The harness does not ask one model to do everything. It routes work by fit.

Claude is the orchestrator. Claude reads the workspace, decides what kind of task is in front of it, dispatches bounded work, and judges the result. That role matters more than raw model quality because the system fails at the seams, not in the middle of a single answer.

Codex handles code. It audits diffs, writes patches, runs backtests, and reviews design changes that depend on the filesystem. Grok handles live web research. It fetches current information through either browser automation or the xAI API. The local MLX model handles cheap maintenance triage on the Mac Studio. It runs at no token cost and returns answers fast enough to sit in a health-check pipeline.

None of these roles imply a ranking. They describe tool fit. Codex is better at bounded code work than Grok. Grok is better at live research than Codex. The local model is worse at both, but cheap enough to use for routine triage.

Decision matrix

The routing rules stay blunt on purpose. Code audit goes to Codex. Backtest goes to Codex. Design review for a patch goes to Codex. Live research goes to Grok browser, with three deep-research rounds when the claim matters. Quick lookup goes to the Grok API. Maintenance triage goes to the local MLX server first, with Grok as fallback if the local model is down.

Second opinions are a special case. When the system wants a check, not a delegate, Claude can send the same question to more than one model and compare the evidence. That only works if the prompt is concrete and the scoring rule is clear.

Dispatch paths

skills/codex/run_codex.sh is the Codex wrapper. It reads a prompt file, writes a response file, and exposes a small set of switches that matter in practice: sandbox mode, writable paths, model override, and --network for tasks that need live data. The wrapper also injects a context-skip header by default so Codex does not burn tokens reading memory and continuity files before touching the task.

Grok has two paths. skills/grok/grok_browser.py drives a Chrome session on the debug port for deep research. Its default loop runs three rounds: first-pass search, gap-filling search, then synthesis. Each round carries an honesty constraint that tells Grok to cite URLs, flag uncertainty, and mark unsupported claims as unverified. skills/grok/run_grok.sh is the API path. It is cheaper to automate and supports flags such as --search, --research, and --thinking.

The local MLX path is plain HTTP. The server listens on port 8897 and exposes an OpenAI-compatible chat endpoint. Maintenance scripts post a prompt and read back a short triage result.

Context transfer

Claude is the only model that sees the full workspace as part of its working loop. That makes Claude the control plane.

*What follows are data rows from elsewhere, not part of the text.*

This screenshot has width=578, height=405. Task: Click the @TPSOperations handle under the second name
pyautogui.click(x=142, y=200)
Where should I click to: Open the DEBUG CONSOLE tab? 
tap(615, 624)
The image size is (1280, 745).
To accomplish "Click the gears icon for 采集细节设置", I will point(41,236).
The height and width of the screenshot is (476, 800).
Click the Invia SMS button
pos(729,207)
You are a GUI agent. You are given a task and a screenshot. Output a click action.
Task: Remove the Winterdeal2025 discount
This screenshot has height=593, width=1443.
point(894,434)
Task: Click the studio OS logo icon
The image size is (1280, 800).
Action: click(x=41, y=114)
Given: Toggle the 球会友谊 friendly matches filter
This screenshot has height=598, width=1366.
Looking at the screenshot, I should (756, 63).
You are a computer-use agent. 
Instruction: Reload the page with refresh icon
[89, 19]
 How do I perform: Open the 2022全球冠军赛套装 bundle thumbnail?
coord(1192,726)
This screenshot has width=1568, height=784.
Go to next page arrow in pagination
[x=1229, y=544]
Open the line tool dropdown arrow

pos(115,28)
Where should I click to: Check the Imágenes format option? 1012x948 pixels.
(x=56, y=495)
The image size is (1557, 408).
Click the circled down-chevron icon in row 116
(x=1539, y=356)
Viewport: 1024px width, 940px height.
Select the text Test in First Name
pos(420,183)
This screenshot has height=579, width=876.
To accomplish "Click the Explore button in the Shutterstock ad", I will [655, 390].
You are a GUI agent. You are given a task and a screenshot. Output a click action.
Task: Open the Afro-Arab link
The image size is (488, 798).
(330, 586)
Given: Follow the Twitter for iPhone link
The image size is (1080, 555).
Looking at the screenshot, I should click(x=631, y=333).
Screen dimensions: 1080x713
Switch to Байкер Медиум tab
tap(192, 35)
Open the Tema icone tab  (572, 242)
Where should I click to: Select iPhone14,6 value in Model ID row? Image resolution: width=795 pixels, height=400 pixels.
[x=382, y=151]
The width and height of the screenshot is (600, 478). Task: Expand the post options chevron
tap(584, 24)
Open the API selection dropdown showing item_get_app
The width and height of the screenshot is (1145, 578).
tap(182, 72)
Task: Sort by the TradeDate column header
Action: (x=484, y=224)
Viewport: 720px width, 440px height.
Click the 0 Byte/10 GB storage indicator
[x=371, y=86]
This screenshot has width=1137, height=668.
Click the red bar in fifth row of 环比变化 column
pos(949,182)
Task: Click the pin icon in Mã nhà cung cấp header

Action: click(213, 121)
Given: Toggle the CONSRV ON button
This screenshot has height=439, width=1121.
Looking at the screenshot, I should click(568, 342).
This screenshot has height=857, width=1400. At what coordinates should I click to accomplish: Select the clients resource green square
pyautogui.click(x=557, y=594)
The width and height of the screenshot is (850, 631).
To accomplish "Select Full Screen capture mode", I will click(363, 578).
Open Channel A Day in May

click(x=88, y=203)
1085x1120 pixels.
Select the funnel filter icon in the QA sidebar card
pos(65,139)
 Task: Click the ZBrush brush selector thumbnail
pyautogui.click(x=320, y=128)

Grok never gets filesystem access. If Grok needs code context, Claude pastes the relevant file content into the prompt. The MLX server works the same way. It gets a report over HTTP, not a path to inspect.

Codex can receive disk access through its wrapper, but Claude still treats Codex as a bounded worker, not as a second orchestrator. The prompt should include the files that matter. That keeps the task narrow and avoids budget burn from blind exploration.

Failure modes

The first coordination failure came from waste, not error. Codex would spend part of its budget exploring the workspace before addressing the task. The context-skip header in run_codex.sh fixed that by blocking irrelevant reads at the top of the prompt.

The second failure is Grok describing code it never saw. Grok is useful for current facts and outside research. It is not a source of truth for local implementation details. Claude has to verify those claims before it acts.

The third failure is model disagreement. Confidence is cheap. Evidence is not. When two models disagree, trust the one that points to code, logs, state files, or URLs that survive inspection.

The fourth failure is handoff loss. A thread starts in webchat, continues in Telegram, and returns to a new session later. conversation_state.json closes that gap. The file holds the open thread, the last summary, and the next step, so the model handoff does not erase the work.